Larson, of Beaver Dam, is charged with felony counts of reckless homicide by way of delivering a controlled substance, two counts of manufacturing or delivering heroin and two counts of bail jumping.

Larson’s defense attorney, John Smerlinski, said the prosecution was attempting to use records not certified as coming from the cellular provider. He made the assertion while an expert testified about the calls made between Kline and Larson’s phones around the time of Kline’s death.

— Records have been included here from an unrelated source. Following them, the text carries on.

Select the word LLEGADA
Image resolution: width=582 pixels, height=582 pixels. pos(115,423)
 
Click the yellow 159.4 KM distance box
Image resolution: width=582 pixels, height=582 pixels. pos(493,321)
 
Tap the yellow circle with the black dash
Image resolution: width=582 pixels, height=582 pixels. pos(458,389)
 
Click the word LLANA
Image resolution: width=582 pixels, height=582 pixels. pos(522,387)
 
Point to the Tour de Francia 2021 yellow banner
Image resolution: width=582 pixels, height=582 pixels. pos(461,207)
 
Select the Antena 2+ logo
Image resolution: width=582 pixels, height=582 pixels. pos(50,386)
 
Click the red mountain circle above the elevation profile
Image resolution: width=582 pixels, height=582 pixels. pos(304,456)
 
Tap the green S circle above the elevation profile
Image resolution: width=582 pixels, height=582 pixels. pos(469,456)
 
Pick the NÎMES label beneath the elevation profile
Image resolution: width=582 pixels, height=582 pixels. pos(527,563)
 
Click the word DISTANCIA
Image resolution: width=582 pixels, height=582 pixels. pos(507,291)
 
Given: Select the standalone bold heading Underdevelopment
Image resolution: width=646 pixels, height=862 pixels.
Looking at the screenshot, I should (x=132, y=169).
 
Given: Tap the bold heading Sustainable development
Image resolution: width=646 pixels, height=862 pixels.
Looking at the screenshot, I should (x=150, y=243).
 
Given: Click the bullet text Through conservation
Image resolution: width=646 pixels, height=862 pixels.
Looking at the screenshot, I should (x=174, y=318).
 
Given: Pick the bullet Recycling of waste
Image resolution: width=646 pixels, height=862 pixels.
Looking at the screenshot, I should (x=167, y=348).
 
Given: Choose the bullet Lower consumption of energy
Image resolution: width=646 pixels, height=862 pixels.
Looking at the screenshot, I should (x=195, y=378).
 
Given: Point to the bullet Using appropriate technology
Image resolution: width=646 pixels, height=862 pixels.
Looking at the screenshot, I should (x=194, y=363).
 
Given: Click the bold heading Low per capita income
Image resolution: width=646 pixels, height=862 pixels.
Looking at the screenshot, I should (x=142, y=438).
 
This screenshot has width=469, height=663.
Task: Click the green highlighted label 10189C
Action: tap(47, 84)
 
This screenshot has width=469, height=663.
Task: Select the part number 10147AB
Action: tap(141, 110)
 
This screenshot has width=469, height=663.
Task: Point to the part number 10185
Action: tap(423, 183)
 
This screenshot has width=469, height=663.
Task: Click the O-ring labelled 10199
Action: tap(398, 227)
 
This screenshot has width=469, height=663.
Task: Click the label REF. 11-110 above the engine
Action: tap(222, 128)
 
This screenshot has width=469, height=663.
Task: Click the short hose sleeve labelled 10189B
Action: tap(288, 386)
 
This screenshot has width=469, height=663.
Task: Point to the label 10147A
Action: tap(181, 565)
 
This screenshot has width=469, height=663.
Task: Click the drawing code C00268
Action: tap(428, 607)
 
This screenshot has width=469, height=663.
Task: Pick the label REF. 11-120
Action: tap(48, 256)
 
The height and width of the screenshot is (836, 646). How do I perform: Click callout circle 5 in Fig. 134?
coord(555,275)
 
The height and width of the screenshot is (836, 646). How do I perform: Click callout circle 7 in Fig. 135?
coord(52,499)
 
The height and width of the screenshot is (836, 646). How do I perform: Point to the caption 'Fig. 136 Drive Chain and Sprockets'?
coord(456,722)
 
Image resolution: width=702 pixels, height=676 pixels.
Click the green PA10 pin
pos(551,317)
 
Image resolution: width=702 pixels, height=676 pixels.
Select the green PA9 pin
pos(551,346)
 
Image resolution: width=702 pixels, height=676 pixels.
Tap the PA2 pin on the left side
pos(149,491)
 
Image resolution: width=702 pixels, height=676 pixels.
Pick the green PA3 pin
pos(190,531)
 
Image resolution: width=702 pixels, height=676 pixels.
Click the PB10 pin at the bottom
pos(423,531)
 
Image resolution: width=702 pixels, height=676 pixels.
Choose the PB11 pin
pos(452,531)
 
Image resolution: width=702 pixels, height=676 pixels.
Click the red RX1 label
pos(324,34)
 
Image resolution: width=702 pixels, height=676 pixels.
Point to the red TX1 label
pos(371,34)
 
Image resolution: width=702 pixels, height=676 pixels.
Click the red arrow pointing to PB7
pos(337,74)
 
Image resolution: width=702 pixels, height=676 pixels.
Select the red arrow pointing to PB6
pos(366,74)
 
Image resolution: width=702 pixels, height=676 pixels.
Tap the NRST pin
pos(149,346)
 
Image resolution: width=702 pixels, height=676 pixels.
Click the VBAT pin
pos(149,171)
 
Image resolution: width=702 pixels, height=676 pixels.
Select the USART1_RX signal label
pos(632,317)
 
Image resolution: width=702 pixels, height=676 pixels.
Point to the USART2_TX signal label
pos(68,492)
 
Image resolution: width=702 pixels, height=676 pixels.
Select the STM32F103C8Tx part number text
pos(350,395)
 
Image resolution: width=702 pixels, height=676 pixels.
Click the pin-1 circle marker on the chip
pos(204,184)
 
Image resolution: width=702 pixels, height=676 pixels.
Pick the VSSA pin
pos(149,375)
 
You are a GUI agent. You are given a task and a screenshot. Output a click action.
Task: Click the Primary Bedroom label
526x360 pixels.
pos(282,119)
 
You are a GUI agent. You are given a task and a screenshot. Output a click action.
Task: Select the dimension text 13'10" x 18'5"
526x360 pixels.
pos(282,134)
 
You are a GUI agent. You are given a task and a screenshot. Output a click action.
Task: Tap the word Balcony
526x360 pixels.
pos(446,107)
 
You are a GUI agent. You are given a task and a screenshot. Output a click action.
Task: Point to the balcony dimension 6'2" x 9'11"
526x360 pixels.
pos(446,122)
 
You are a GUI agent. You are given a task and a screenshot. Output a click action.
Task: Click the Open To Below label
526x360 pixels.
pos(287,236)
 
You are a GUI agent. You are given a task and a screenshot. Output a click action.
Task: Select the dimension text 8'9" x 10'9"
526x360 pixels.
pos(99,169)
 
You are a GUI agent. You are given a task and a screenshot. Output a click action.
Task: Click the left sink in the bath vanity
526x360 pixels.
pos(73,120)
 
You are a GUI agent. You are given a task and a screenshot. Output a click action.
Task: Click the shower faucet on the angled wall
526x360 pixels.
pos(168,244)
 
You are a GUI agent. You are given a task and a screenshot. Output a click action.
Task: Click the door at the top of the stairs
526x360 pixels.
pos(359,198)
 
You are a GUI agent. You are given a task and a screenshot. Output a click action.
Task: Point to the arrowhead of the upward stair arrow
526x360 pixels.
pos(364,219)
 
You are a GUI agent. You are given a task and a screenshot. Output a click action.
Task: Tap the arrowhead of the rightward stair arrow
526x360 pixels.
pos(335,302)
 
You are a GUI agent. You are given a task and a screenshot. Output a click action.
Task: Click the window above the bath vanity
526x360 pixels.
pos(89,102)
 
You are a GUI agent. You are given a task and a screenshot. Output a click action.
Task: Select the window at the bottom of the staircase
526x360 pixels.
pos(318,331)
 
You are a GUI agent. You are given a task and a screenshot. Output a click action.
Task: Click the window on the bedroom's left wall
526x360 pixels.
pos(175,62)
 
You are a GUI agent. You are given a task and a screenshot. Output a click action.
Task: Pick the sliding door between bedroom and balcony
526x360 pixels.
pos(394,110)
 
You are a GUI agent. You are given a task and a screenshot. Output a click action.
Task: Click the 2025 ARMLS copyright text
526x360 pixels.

Dodge County Assistant District Attorney Yolanda Tienstra said she was proposing to have Anthony Hollmaier, a senior criminal intelligence analyst, testify on his technical knowledge of cellular phones with the records he routinely relies on with his work.

“We will have him present a timeline that outlines the voice calls and texts between the two numbers,” Smerlinski said.

Dodge County Circuit Judge Martin De Vries said Hollmaier would assist the jury in understanding the connection between the two phones when he overruled the objection.

Hollmaier went through the calls and texts between April 7, 2017, and April 9, 2017. Kline began attempting to contact Larson on the afternoon of April 7. The next day, the communication continued between the two. Hollmaier also explained that Larson’s phone was used both in the Beaver Dam area and Milwaukee on that day.

“When was the last time a call or text originated from Dakoda Kline’s phone?” Tienstra asked.

“It was outgoing on April 8, 2017, at 4:40 p.m.,” Hollmaier said.

Kline’s body was found the next day inside his truck, which was parked, still running, at Oakwood Cemetery in Beaver Dam.

Smerlinski said the state of Wisconsin regulates certification in cellular mapping and asked Hollmaier if he was certified. Hollmaier said he was not.

Smerlinski had Hollmaier go over the times of the calls, which were all under a minute. He also asked him if he was asked to check other numbers.

“Not that I can recall, but it was two years ago,” Hollmaier said.

Other witnesses Tienstra called included a confidential informant who said he purchased heroin from Larson around the time of Kline’s death.